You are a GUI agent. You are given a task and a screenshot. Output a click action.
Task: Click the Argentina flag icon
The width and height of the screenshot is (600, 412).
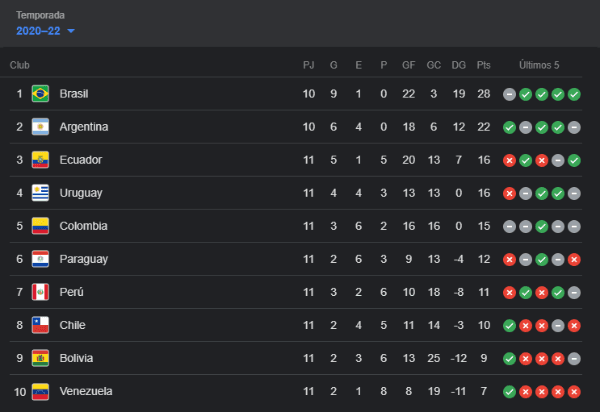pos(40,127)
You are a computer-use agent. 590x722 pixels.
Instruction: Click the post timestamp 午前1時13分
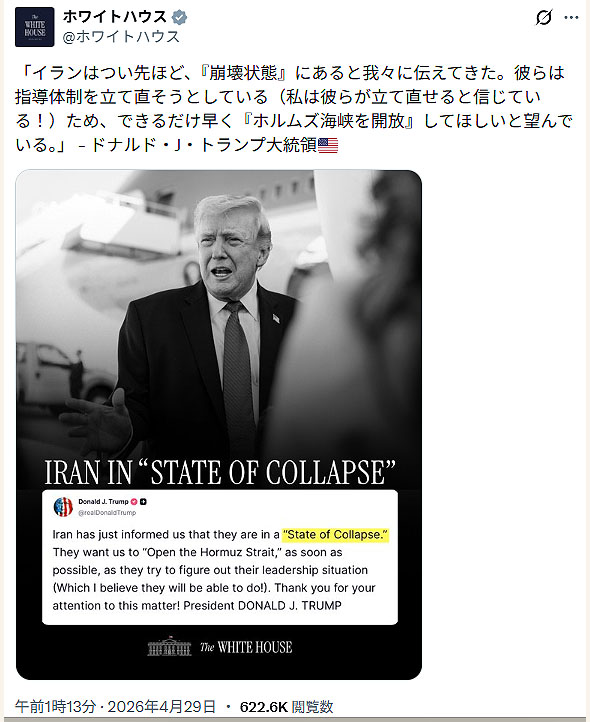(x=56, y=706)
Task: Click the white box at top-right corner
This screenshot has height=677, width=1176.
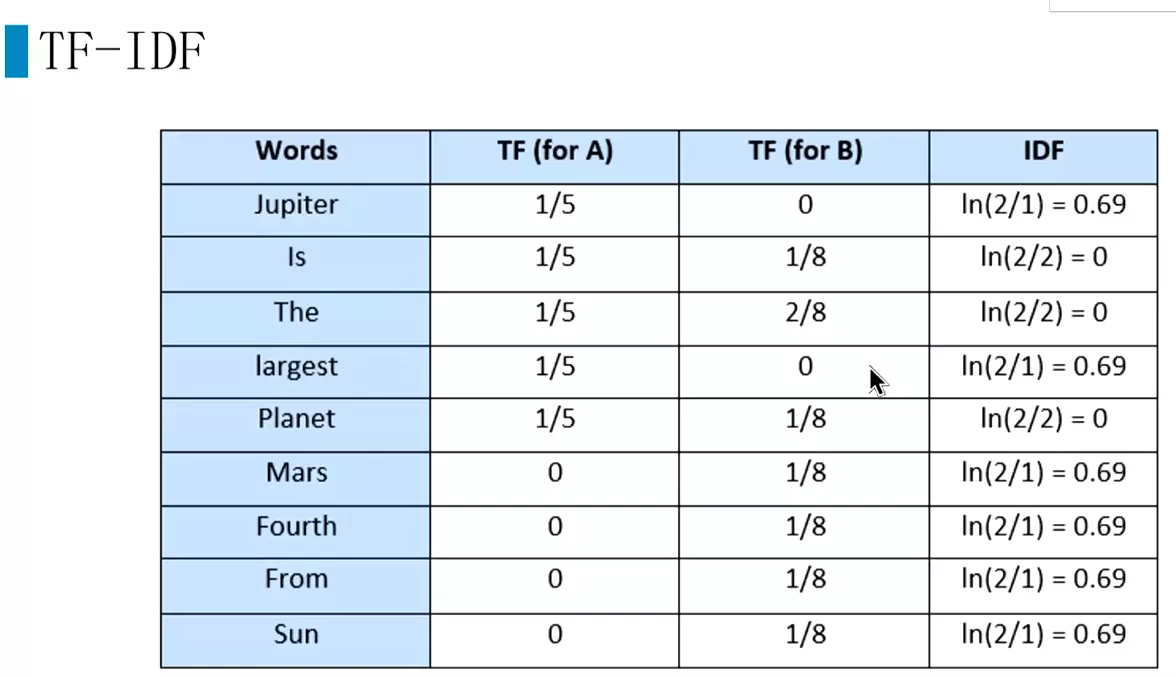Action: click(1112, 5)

...

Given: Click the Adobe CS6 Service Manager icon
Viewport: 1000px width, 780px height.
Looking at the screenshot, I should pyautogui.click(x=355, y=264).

Problem description
Display each line of the data where "icon" occurs.

Result of the task
Task: Click the Argentina flag icon
Given: Click the Adobe CS6 Service Manager icon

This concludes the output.